Update README.md

c3645dc over 3 years ago

4.05 kB

	---
	language: mr
	datasets:
	- openslr
	metrics:
	- wer
	tags:
	- audio
	- automatic-speech-recognition
	- speech
	- xlsr-fine-tuning-week
	license: apache-2.0
	model-index:
	- name: XLSR Wav2Vec2 Large 53 Marathi by Sumedh Khodke
	results:
	- task:
	name: Speech Recognition
	type: automatic-speech-recognition
	dataset:
	name: OpenSLR mr
	type: openslr
	metrics:
	- name: Test WER
	type: wer
	value: 12.7
	---

	# Wav2Vec2-Large-XLSR-53-Marathi
	Fine-tuned [facebook/wav2vec2-large-xlsr-53](https://huggingface.co/facebook/wav2vec2-large-xlsr-53) on Marathi using the [OpenSLR SLR64](http://openslr.org/64/) dataset. When using this model, make sure that your speech input is sampled at 16kHz. This data contains only female voices but it works well for male voices too.
	WER (Word Error Rate) on the Test Set: 12.70 %
	## Usage
	The model can be used directly without a language model as follows, given that your dataset has Marathi `actual_text` and `path_in_folder` columns:
	```python
	import torch, torchaudio
	from datasets import load_dataset
	from transformers import Wav2Vec2ForCTC, Wav2Vec2Processor

	mr_test_dataset_new = all_data['test']

	processor = Wav2Vec2Processor.from_pretrained("sumedh/wav2vec2-large-xlsr-marathi")
	model = Wav2Vec2ForCTC.from_pretrained("sumedh/wav2vec2-large-xlsr-marathi")

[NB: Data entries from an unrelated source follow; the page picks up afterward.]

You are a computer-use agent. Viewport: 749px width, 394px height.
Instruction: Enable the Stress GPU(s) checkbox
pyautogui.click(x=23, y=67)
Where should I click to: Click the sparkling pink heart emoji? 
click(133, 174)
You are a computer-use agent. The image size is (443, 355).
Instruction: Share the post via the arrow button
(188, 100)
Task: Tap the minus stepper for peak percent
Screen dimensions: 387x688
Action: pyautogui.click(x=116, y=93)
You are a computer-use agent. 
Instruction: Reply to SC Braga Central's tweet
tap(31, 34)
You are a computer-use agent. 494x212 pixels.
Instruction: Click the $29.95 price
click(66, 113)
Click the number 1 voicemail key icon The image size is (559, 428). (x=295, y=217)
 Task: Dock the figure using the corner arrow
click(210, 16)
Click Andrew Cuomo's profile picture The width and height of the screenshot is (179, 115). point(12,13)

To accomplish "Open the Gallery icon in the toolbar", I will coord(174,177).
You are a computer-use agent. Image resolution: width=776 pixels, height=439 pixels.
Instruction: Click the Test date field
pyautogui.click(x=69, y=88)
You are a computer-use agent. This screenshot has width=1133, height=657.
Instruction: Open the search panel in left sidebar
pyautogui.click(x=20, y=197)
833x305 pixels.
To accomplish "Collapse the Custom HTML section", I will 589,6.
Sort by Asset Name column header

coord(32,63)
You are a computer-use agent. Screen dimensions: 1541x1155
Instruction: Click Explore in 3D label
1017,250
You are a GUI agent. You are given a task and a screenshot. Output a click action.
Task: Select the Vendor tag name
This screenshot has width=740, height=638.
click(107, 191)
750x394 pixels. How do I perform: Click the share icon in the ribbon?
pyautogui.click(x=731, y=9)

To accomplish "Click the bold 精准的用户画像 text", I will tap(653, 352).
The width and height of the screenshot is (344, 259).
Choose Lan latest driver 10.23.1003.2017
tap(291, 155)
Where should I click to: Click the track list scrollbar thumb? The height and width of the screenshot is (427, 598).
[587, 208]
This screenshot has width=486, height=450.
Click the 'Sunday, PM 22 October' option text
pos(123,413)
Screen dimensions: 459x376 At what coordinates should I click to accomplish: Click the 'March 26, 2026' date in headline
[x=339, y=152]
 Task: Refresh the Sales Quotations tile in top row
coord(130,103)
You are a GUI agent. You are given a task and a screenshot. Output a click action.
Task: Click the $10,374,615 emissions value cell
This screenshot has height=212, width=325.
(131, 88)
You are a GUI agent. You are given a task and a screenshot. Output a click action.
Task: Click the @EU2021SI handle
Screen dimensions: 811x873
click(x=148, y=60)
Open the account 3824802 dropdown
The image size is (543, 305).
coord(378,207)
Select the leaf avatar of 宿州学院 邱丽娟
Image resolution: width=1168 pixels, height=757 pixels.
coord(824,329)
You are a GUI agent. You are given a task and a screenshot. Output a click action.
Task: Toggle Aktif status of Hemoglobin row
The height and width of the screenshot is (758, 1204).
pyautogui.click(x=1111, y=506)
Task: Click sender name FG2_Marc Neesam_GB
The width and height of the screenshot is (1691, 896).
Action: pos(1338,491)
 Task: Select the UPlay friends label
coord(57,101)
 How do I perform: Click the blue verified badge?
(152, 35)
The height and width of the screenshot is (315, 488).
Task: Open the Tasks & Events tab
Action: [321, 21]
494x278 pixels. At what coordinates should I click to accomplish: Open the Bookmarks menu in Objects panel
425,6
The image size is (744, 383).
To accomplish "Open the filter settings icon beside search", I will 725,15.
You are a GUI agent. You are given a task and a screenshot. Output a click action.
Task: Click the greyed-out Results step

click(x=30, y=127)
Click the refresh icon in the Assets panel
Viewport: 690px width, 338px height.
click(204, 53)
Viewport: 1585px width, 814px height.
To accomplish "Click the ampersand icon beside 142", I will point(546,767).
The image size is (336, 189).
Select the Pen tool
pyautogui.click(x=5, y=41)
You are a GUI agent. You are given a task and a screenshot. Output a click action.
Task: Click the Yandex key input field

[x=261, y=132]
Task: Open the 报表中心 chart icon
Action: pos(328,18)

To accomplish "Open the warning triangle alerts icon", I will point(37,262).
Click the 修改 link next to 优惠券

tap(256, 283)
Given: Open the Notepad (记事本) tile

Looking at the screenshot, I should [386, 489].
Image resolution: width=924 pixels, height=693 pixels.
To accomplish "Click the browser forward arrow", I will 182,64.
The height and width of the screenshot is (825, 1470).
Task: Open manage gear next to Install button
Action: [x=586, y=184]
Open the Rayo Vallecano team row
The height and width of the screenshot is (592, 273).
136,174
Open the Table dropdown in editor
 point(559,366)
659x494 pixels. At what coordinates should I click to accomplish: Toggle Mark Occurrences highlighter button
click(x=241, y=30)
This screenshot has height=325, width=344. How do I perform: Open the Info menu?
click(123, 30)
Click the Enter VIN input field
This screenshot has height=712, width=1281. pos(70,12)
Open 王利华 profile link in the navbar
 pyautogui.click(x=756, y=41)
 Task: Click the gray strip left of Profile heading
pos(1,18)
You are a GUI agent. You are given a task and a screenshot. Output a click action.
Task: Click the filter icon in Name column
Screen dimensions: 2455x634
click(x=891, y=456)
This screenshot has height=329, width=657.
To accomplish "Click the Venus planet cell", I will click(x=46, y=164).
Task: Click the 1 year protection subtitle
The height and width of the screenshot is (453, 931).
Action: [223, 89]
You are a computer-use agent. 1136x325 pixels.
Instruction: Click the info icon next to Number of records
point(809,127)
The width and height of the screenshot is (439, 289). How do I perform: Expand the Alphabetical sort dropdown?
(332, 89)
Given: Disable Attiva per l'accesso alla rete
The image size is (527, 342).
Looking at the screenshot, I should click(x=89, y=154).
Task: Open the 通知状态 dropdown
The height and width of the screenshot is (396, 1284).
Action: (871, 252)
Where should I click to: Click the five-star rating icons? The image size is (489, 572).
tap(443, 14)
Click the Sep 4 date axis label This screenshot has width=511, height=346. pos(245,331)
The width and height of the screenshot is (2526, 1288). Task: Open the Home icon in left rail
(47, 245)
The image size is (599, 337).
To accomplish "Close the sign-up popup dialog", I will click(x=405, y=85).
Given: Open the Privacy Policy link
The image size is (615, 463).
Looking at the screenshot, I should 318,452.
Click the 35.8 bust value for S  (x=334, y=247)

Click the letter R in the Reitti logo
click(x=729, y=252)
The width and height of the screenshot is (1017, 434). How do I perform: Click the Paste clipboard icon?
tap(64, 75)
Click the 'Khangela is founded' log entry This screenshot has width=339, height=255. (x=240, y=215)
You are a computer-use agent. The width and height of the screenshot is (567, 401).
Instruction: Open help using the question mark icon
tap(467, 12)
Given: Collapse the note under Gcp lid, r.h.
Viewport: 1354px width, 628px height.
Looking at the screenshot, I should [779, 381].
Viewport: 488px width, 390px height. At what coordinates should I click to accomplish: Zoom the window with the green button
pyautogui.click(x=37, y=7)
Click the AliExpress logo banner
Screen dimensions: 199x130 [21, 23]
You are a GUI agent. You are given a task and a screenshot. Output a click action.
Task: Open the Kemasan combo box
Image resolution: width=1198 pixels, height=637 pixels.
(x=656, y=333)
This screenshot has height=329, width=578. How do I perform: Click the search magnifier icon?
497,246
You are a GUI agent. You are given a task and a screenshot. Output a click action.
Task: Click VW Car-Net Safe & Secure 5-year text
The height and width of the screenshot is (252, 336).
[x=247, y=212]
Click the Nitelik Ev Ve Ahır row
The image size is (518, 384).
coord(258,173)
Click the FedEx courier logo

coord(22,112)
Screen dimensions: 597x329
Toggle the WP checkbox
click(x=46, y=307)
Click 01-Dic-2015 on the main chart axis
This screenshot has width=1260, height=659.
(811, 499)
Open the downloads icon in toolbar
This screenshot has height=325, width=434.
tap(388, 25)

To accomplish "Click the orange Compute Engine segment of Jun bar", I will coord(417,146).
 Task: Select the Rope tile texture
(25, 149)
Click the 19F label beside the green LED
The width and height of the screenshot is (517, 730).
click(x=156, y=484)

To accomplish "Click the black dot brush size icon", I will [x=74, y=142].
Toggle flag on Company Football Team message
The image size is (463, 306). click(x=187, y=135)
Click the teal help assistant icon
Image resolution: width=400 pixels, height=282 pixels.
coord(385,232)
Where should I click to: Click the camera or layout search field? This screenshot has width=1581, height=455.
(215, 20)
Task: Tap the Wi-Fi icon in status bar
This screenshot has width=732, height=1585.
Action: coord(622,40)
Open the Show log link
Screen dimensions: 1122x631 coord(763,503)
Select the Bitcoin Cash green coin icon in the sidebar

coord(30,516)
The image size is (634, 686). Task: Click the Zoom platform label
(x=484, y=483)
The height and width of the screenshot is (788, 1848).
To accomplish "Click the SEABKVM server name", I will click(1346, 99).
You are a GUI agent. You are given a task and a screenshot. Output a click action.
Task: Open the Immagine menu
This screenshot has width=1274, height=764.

	resampler = torchaudio.transforms.Resample(48_000, 16_000) #first arg - input sample, second arg - output sample
	# Preprocessing the datasets. We need to read the aduio files as arrays
	def speech_file_to_array_fn(batch):
	speech_array, sampling_rate = torchaudio.load(batch["path_in_folder"])
	batch["speech"] = resampler(speech_array).squeeze().numpy()
	return batch
	mr_test_dataset_new = mr_test_dataset_new.map(speech_file_to_array_fn)
	inputs = processor(mr_test_dataset_new["speech"][:5], sampling_rate=16_000, return_tensors="pt", padding=True)
	with torch.no_grad():
	logits = model(inputs.input_values, attention_mask=inputs.attention_mask).logits
	predicted_ids = torch.argmax(logits, dim=-1)
	print("Prediction:", processor.batch_decode(predicted_ids))
	print("Reference:", mr_test_dataset_new["actual_text"][:5])
	```
	## Evaluation
	Evaluated on 10% of the Marathi data on Open SLR-64.
	```python
	import re, torch, torchaudio
	from datasets import load_dataset, load_metric
	from transformers import Wav2Vec2ForCTC, Wav2Vec2Processor

	mr_test_dataset_new = all_data['test']
	wer = load_metric("wer")

	processor = Wav2Vec2Processor.from_pretrained("sumedh/wav2vec2-large-xlsr-marathi")
	model = Wav2Vec2ForCTC.from_pretrained("sumedh/wav2vec2-large-xlsr-marathi")
	model.to("cuda")

	chars_to_ignore_regex = '[\,\?\.\!\-\;\:\"\“]'
	resampler = torchaudio.transforms.Resample(48_000, 16_000)
	# Preprocessing the datasets. We need to read the aduio files as arrays
	def speech_file_to_array_fn(batch):
	batch["actual_text"] = re.sub(chars_to_ignore_regex, '', batch["actual_text"]).lower()
	speech_array, sampling_rate = torchaudio.load(batch["path_in_folder"])
	batch["speech"] = resampler(speech_array).squeeze().numpy()
	return batch
	mr_test_dataset_new = mr_test_dataset_new.map(speech_file_to_array_fn)
	def evaluate(batch):
	inputs = processor(batch["speech"], sampling_rate=16_000, return_tensors="pt", padding=True)
	with torch.no_grad():
	logits = model(inputs.input_values.to("cuda"), attention_mask=inputs.attention_mask.to("cuda")).logits
	pred_ids = torch.argmax(logits, dim=-1)
	batch["pred_strings"] = processor.batch_decode(pred_ids)
	return batch
	result = mr_test_dataset_new.map(evaluate, batched=True, batch_size=8)
	print("WER: {:2f}".format(100 * wer.compute(predictions=result["pred_strings"], references=result["actual_text"])))
	```

	## Training
	Train-Test ratio was 90:10.
	Colab training notebook can be found [here](https://colab.research.google.com/drive/1wX46fjExcgU5t3AsWhSPTipWg_aMDg2f?usp=sharing).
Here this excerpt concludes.